WarpRNNT loss ported in Numba CPU/CUDA for Pytorch
https://github.com/titu1994/warprnnt_numba

Last synced: 7 months ago
JSON representation

WarpRNNT loss ported in Numba CPU/CUDA for Pytorch

Awesome Lists containing this project

README

          

# RNNT loss in Pytorch - Numba JIT compiled (warprnnt_numba) [![Test-CPU](https://github.com/titu1994/warprnnt_numba/actions/workflows/CI-CPU.yml/badge.svg)](https://github.com/titu1994/warprnnt_numba/actions/workflows/CI-CPU.yml)

Warp RNN Transducer Loss for ASR in Pytorch, ported from [HawkAaron/warp-transducer](https://github.com/HawkAaron/warp-transducer) and a replica of the stable version in NVIDIA Neural Module repository ([NVIDIA NeMo](https://github.com/NVIDIA/NeMo)).

NOTE: The code here will have experimental extensions and may be potentially unstable, use the version in NeMo for long term supported loss version of RNNT for PyTorch.

# Supported Features

Currently supports :

1) WarpRNNT loss in pytorch for CPU / CUDA (jit compiled)
2) [FastEmit](https://arxiv.org/abs/2010.11148)
3) Gradient Clipping (from Torch Audio)

# Installation
You will need PyTorch (usually the latest version should be used), plus installation of [Numba](https://numba.pydata.org/) in a Conda environment (pip only environment is untested but may work).

```
# Follow installation instructions to install pytorch from website (with cuda if required)
conda install -c conda-force numba or conda update -c conda-forge numba (to get latest version)

# Then install this library
pip install --upgrade git+https://github.com/titu1994/warprnnt_numba.git
```

# Usage

Import `warprnnt_numba` and use `RNNTLossNumba`. If attempting to use CUDA version of loss, it is advisable to test that your installed CUDA version is compatible with numba version using `numba_utils`.

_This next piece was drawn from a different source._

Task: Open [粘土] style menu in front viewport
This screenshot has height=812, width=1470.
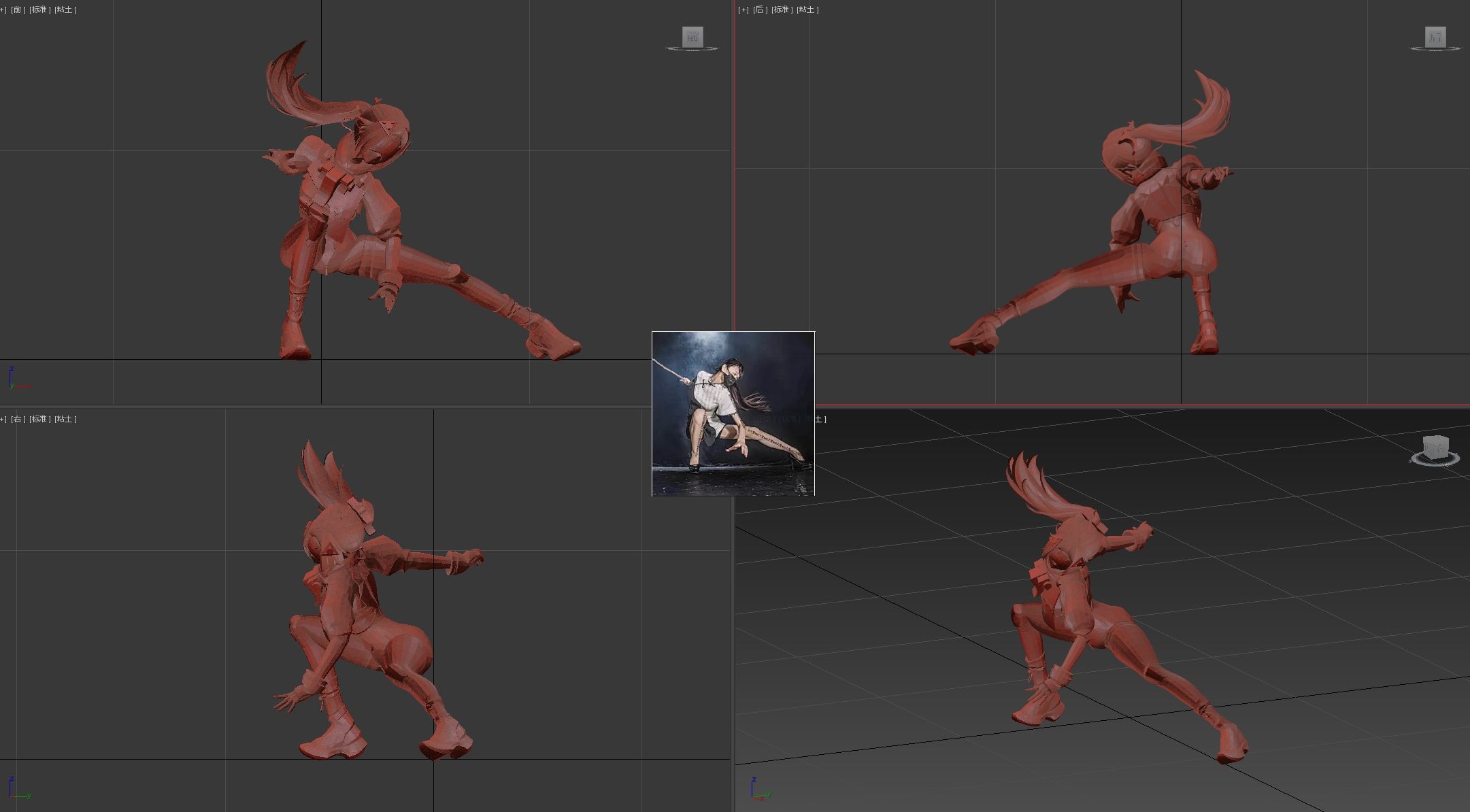Action: 65,10
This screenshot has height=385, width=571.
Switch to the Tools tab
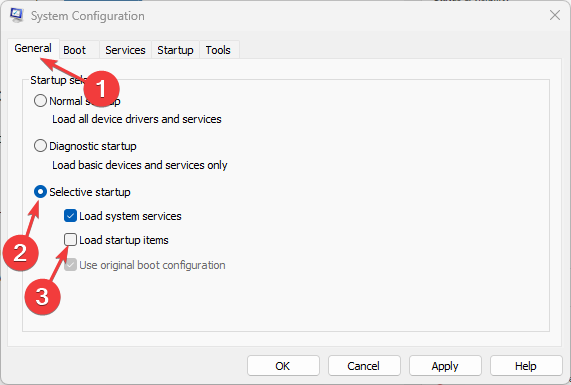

There is also included a very slow numpy/pytorch explicit-loop based loss implementation for verification of exact correct results.

```python
import torch
import numpy as np
import warprnnt_numba

# Define the loss function
fastemit_lambda = 0.001 # any float >= 0.0
loss_pt = warprnnt_numba.RNNTLossNumba(blank=4, reduction='sum', fastemit_lambda=fastemit_lambda)

# --------------
# Example usage

device = "cuda"
torch.random.manual_seed(0)

# Assume Batchsize=2, Acoustic Timesteps = 8, Label Timesteps = 5 (including BLANK=BOS token),
# and Vocabulary size of 5 tokens (including RNNT BLANK)
acts = torch.randn(2, 8, 5, 5, device=device, requires_grad=True)
sequence_length = torch.tensor([5, 8], dtype=torch.int32,
device=device) # acoustic sequence length. One element must be == acts.shape[1].

# Let 0 be MASK/PAD value, 1-3 be token ids, and 4 represent RNNT BLANK token
# The BLANK token is overloaded for BOS token as well here, but can be different token.
# Let first sample be padded with 0 (actual length = 3). Loss is computed according to supplied `label_lengths`.
# and gradients for the 4th index onwards (0 based indexing).
labels = torch.tensor([[4, 1, 1, 3, 0], [4, 2, 2, 3, 1]], dtype=torch.int32, device=device)
label_lengths = torch.tensor([3, 4], dtype=torch.int32,
device=device) # Lengths here must be WITHOUT the BOS token.

# If on CUDA, log_softmax is computed internally efficiently (preserving memory and speed)
# Compute it explicitly for CPU, this is done automatically for you inside forward() of the loss.
# -1-th vocab index is RNNT blank token here.
loss_func = warprnnt_numba.RNNTLossNumba(blank=4, reduction='none',
fastemit_lambda=0.0, clamp=0.0)
loss = loss_func(acts, labels, sequence_length, label_lengths)
print("Loss :", loss)
loss.sum().backward()

# When parsing the gradients, look at grads[0] -
# Since it was padded in T (sequence_length=5 < T=8), there are gradients only for grads[0, :5, :, :].
# Since it was padded in U (label_lengths=3+1 < U=5), there are gradeints only for grads[0, :5, :3+1, :].
grads = acts.grad
print("Gradients of activations :")
print(grads)
```

# Tests

Tests will perform CPU only checks if there are no GPUs. If GPUs are present, will run all tests once for `cuda:0` as well.

```bash
pytest tests/
```

# Requirements

- pytorch >= 1.10. Older versions might work, not tested.
- numba - Minimum required version is 0.53.0, preferred is 0.54+.